QA/Thunderbird3/TestResults/Alpha1/Discussion

2008-05-02, 10am - 11am PDT, #qa
Attendees: davida, dmose, nth10sd, wsmwk, marcia; and Tomcat, tracy and coop later.
Follow-up bugs filed: bug 431883, bug 431884 and bug 431885.
davida: nth10sd: are we doing a phone call as well, or just IRC?
nth10sd: IRC, i was thinking
davida: wfm.
davida: So my big question about the test plan that you have is things like:
nth10sd: so we have me davida and marcia
davida: 1) how long does each kind of test take? (smoke, BFT, spot check)?
davida: 2) how many people are on hand to do it, or is just you?
davida: 3) where does QA for things like web copy get described & done?

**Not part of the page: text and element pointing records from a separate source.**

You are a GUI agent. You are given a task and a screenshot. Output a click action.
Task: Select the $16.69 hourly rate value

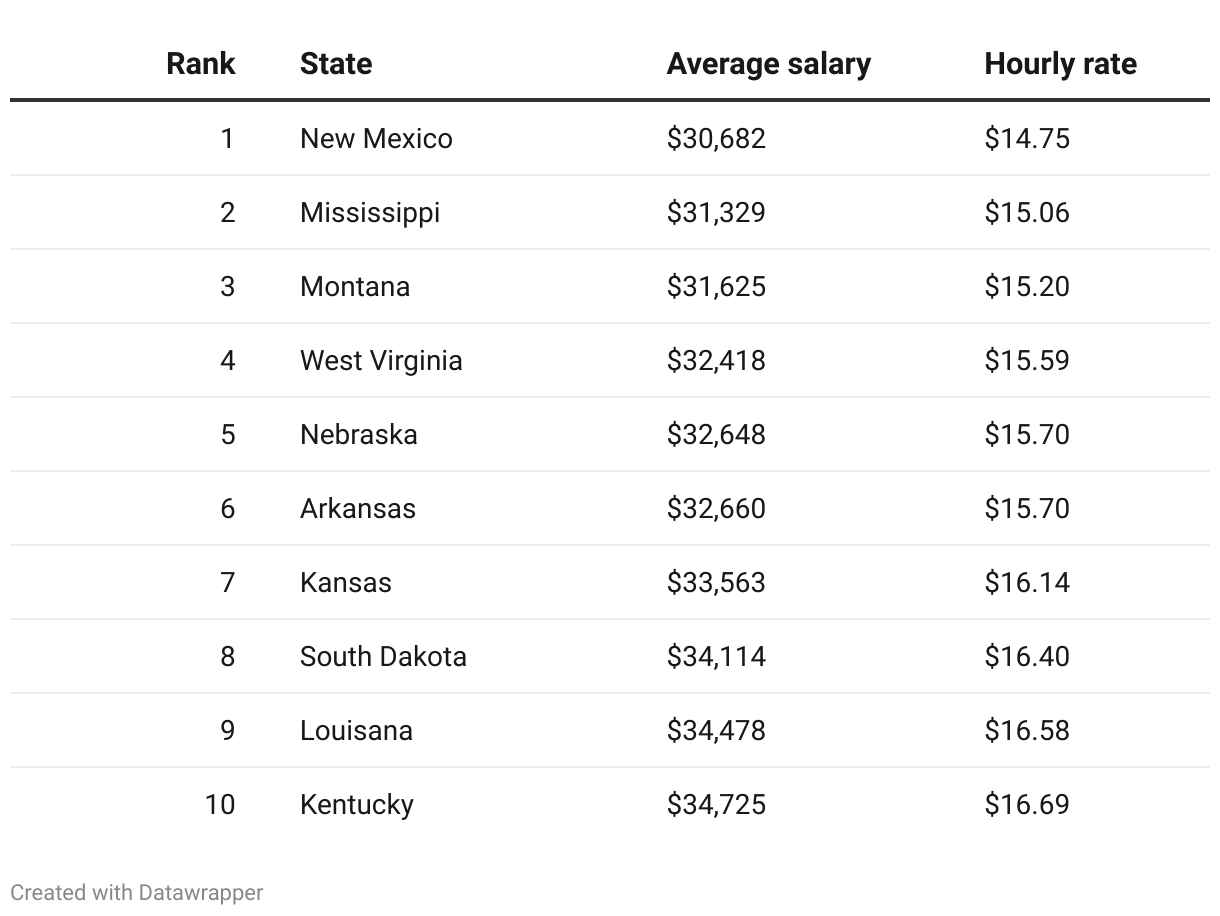[1027, 804]
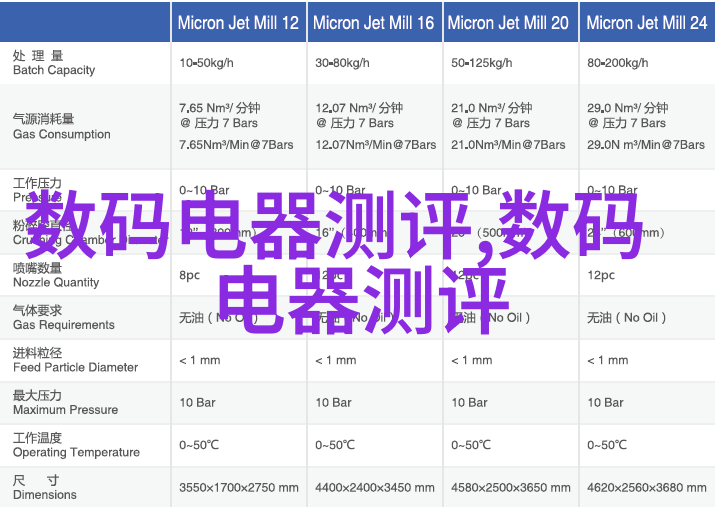Screen dimensions: 722x507
Task: Select the Micron Jet Mill 16 column header
Action: [374, 23]
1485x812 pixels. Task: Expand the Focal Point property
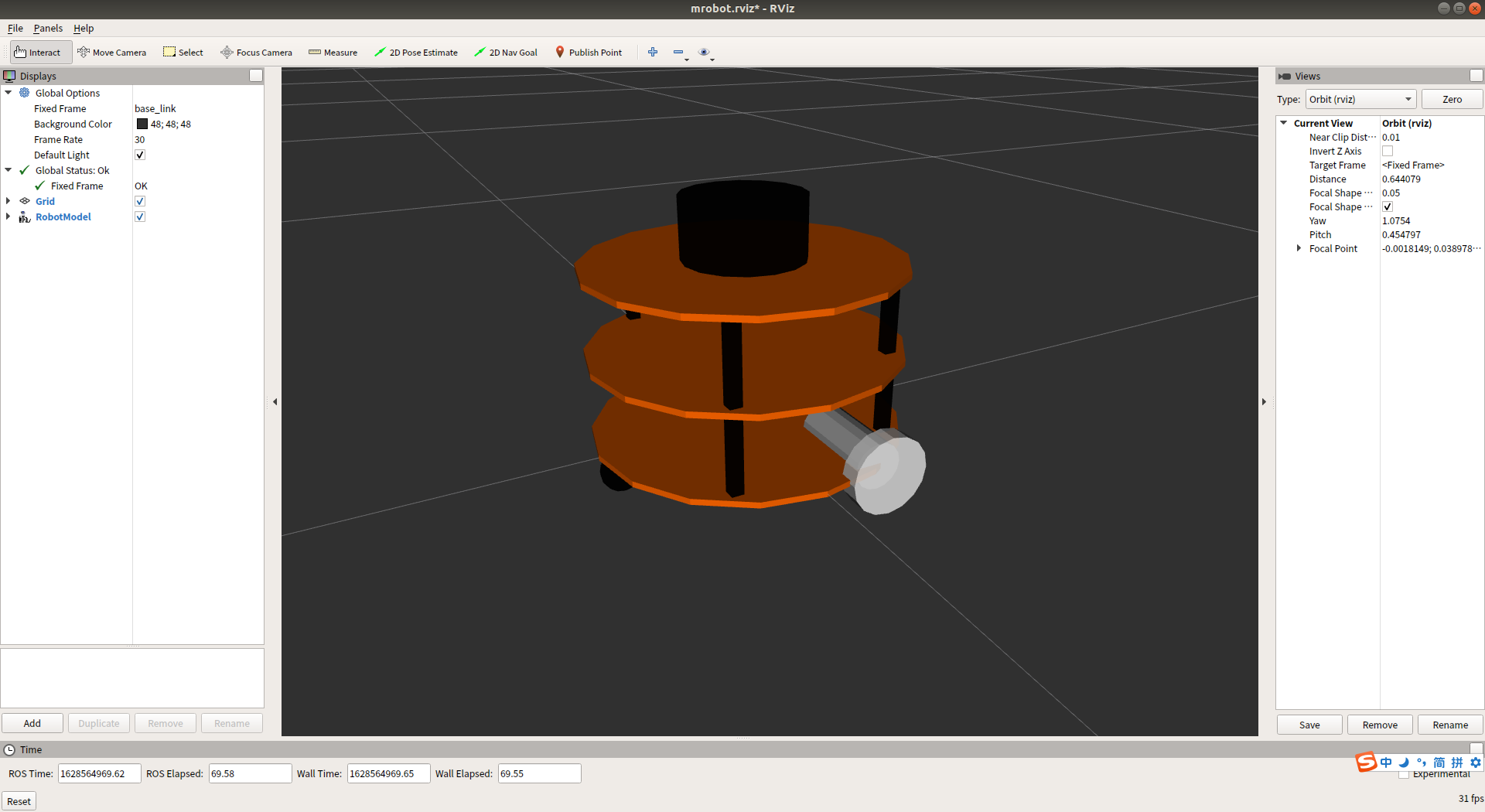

davida: but before we get to those, a bit of level-setting.
nth10sd: i'll go first
davida: I think this is an alpha, and in my opinion the expectation of quality is quite low. 
nth10sd: 1) smoketests are loading and starting up the app in each platform, and some basic click-arounds
nth10sd: 2) BFTs are the ones in litmus and because we don't have any tests for TB trunk, I'll be adapting some for trunk from TB 2, and selectively do them since I can't possibly complete everything on my own
nth10sd: spot checks i believe are ad-hoc tests i believe, but marcia can correct me
marcia: nth10sd: yes, spot checks are just running through a quick operations to make sure main things work
nth10sd: the real 2) I am on hand to do all those, because there's nobody in MoMo's QA dept
davida: nth10sd: note that I was asking a specific q about elapsed time.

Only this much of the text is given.